Saved data entries
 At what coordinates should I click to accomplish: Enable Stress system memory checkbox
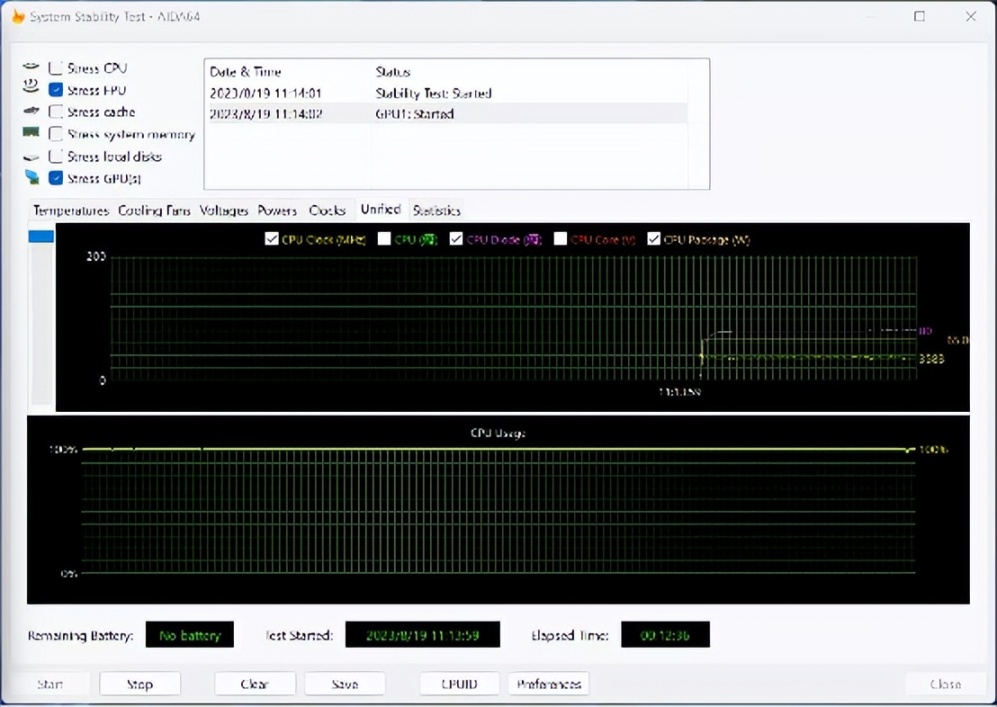[56, 134]
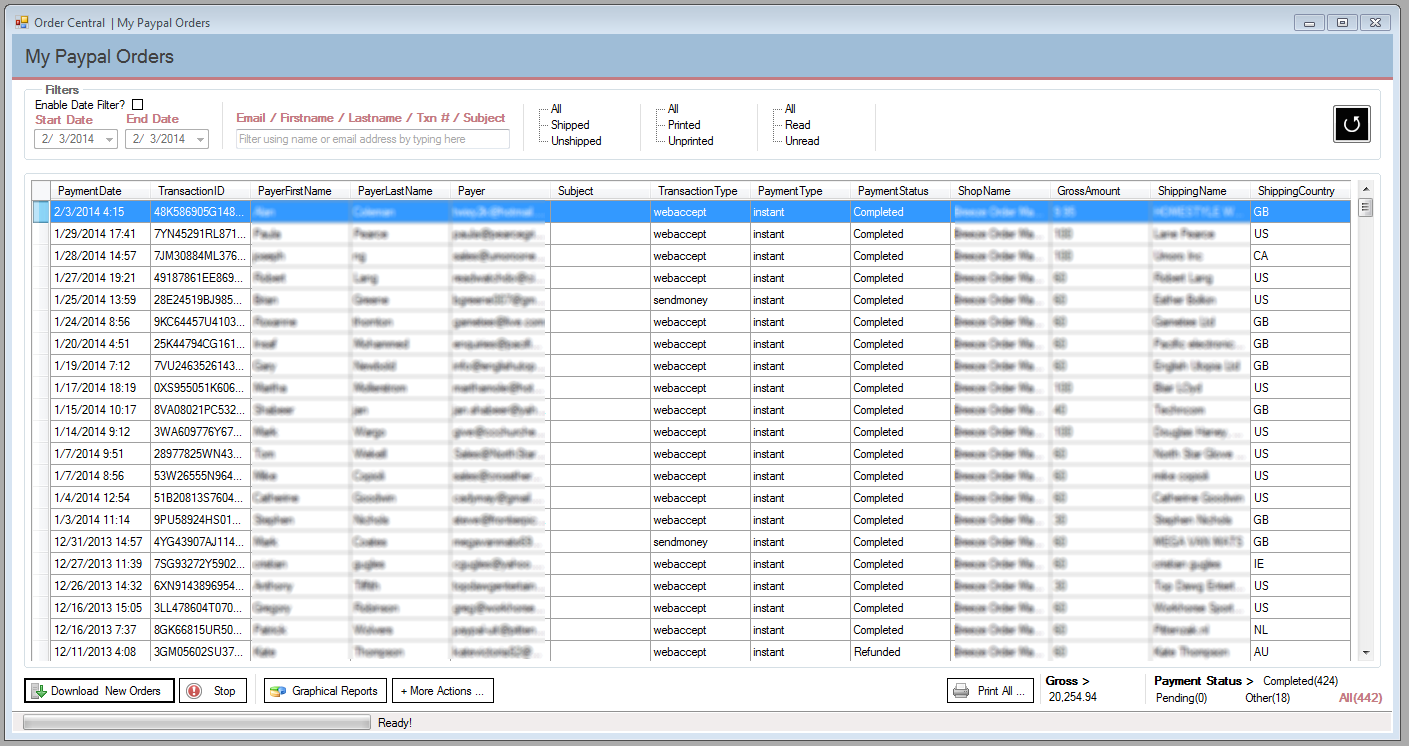Click the Download New Orders button
The image size is (1409, 746).
tap(99, 690)
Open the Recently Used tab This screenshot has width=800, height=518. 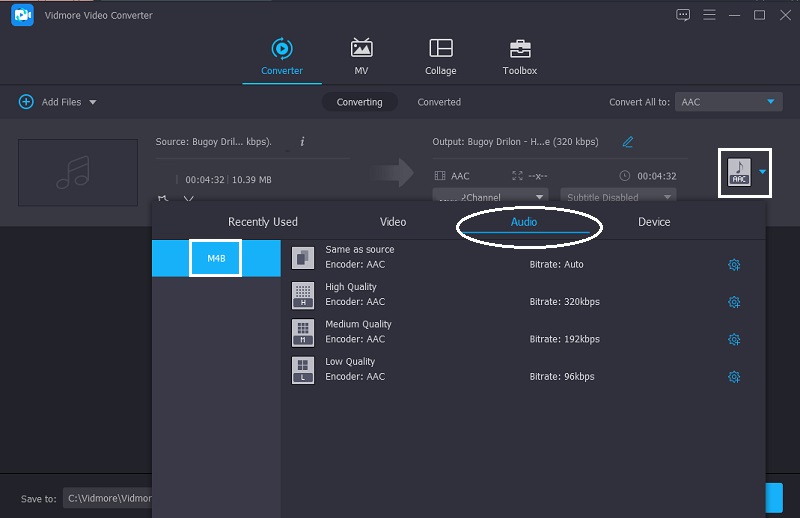click(x=263, y=222)
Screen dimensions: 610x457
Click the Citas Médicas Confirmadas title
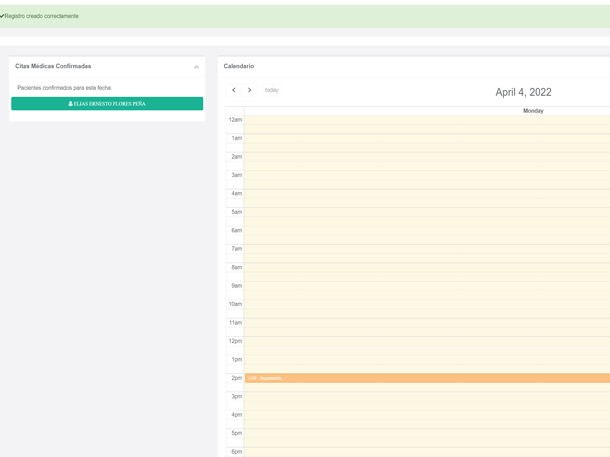[53, 66]
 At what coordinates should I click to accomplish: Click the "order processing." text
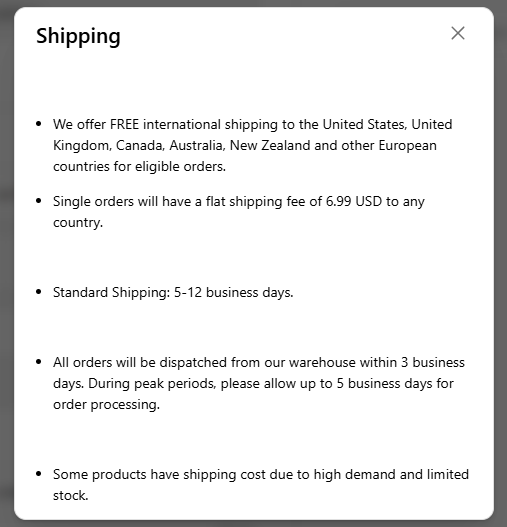107,405
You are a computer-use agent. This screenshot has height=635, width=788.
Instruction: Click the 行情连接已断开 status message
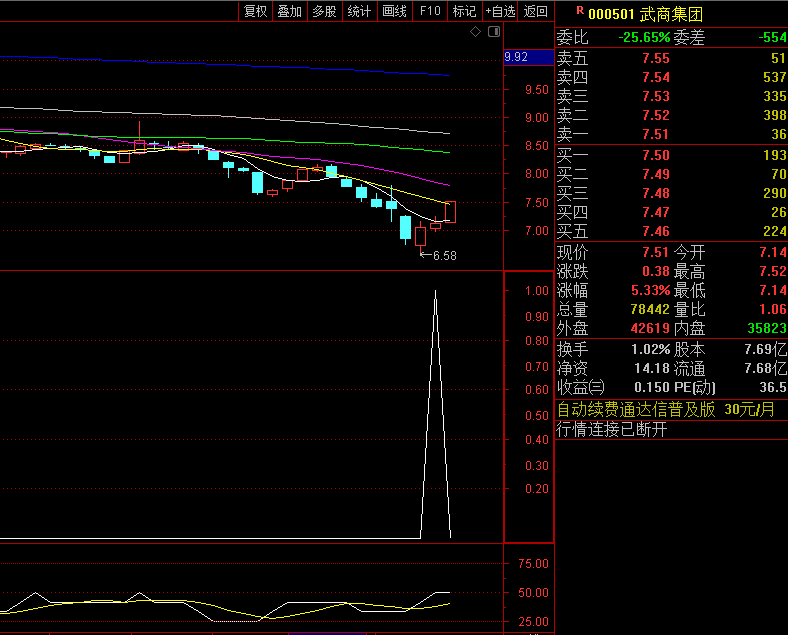(x=611, y=430)
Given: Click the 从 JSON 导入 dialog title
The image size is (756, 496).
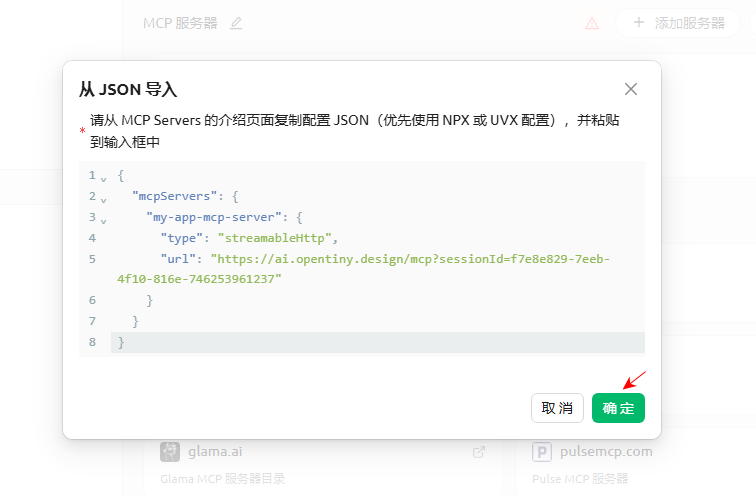Looking at the screenshot, I should pyautogui.click(x=128, y=89).
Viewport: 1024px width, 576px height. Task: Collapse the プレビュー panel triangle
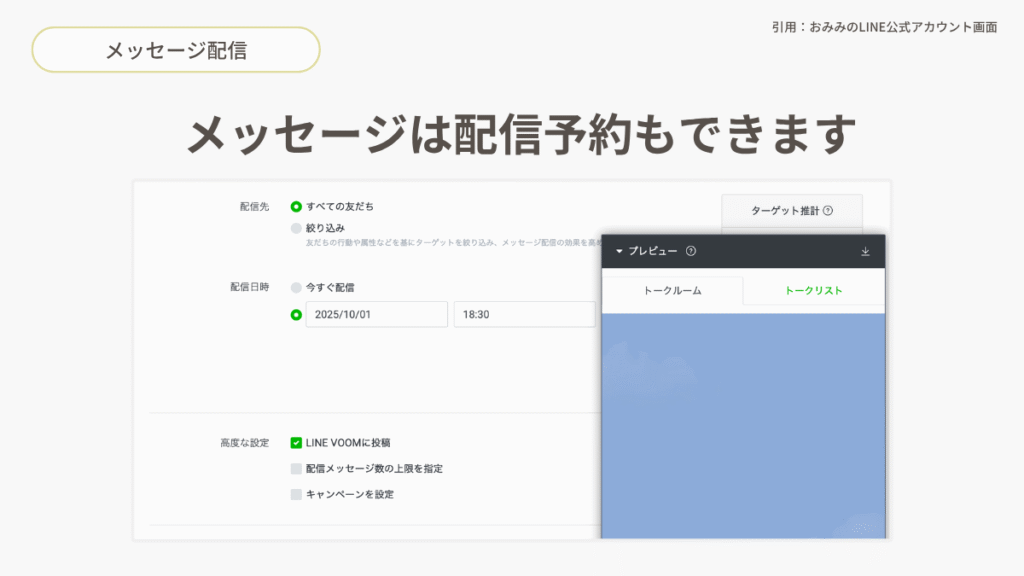[619, 251]
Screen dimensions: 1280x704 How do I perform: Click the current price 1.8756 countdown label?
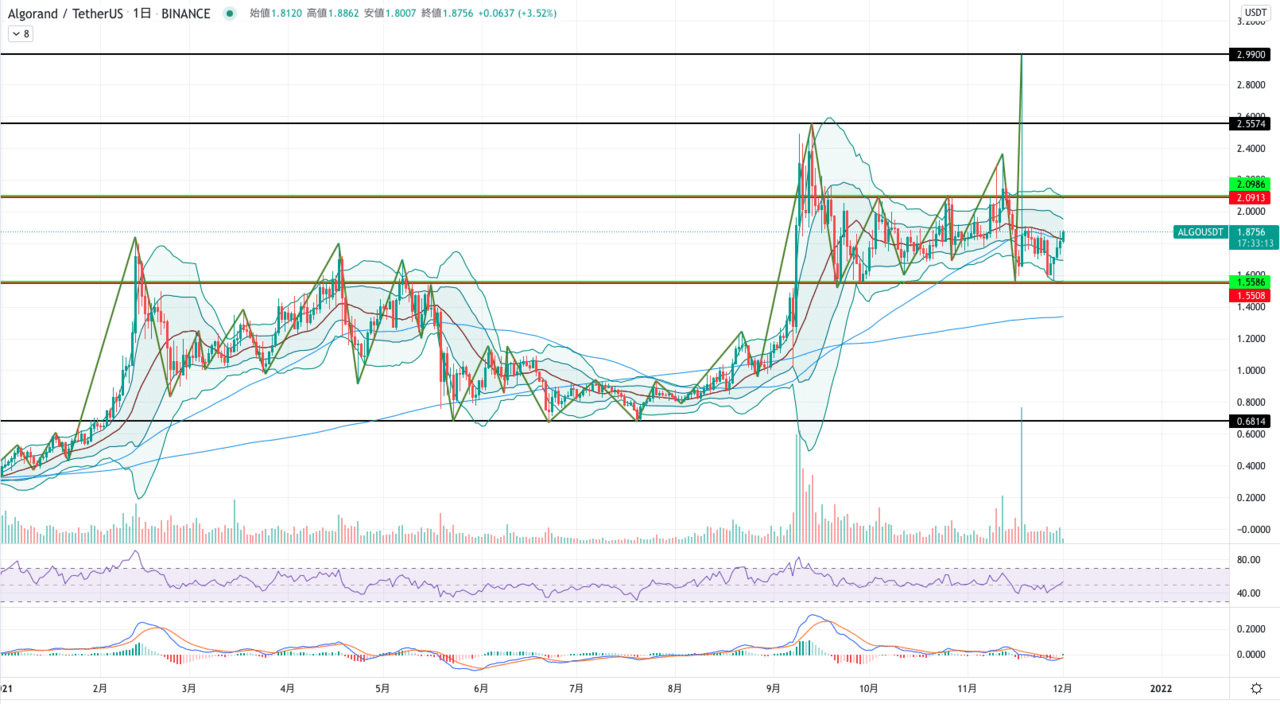[x=1249, y=237]
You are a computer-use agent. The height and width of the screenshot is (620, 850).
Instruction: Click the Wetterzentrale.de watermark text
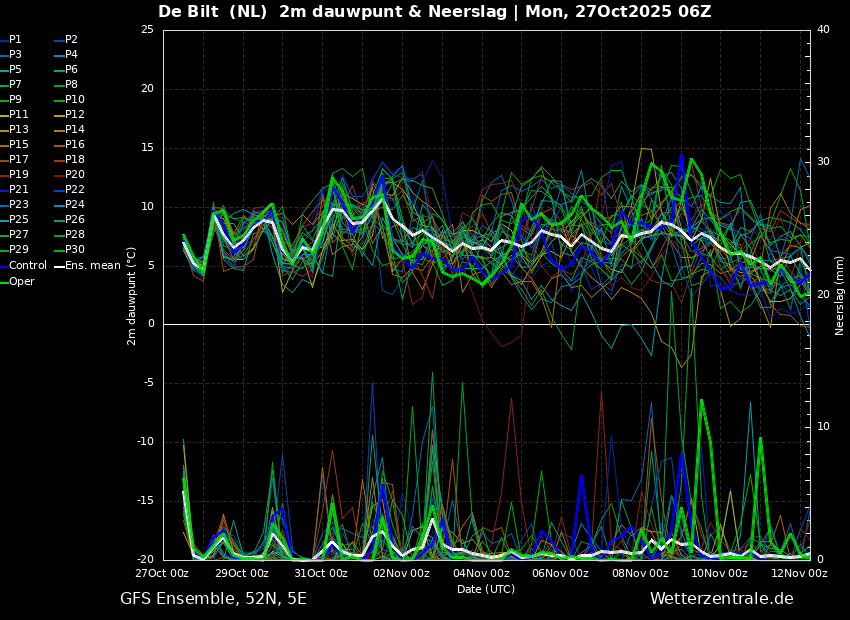tap(722, 599)
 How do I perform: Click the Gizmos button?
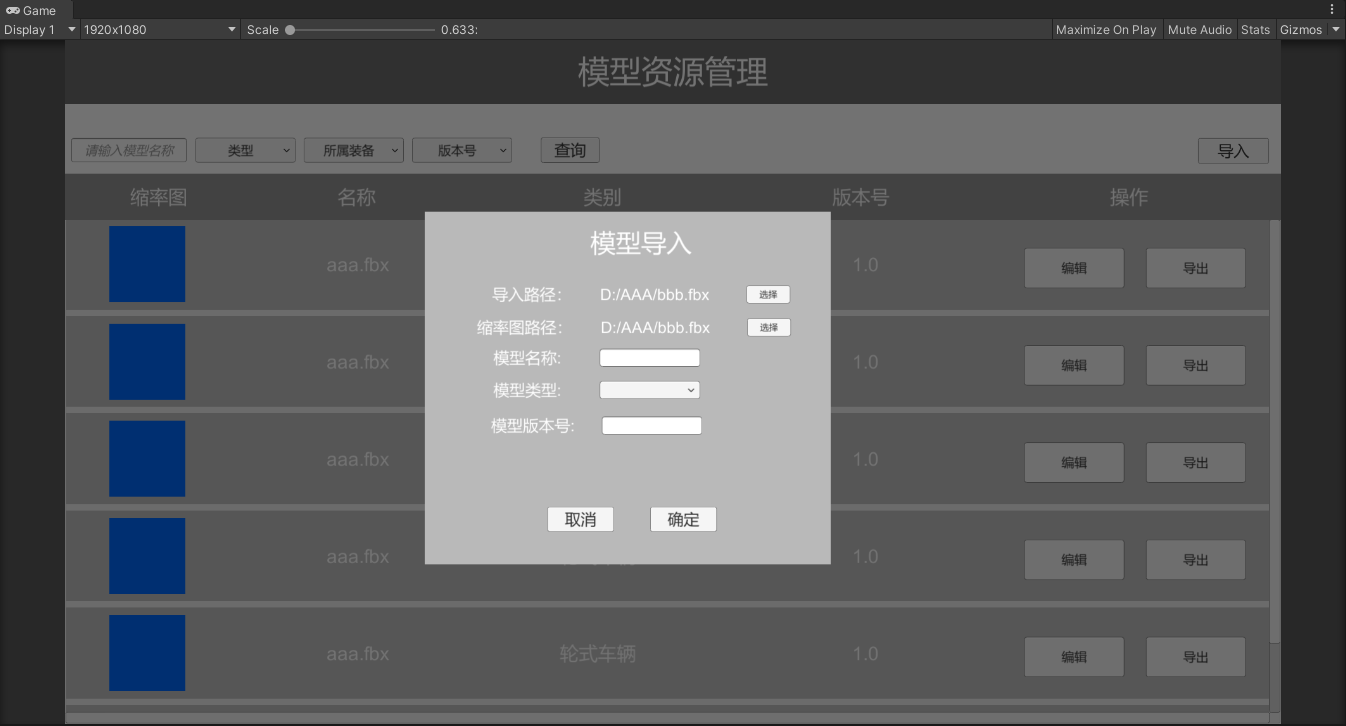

The task
Given the data above, which lines hold the string "agent"? Return them.

Worked solution
You are a computer-use agent. This screenshot has height=635, width=788.
You are a computer-use agent. The height and width of the screenshot is (620, 850).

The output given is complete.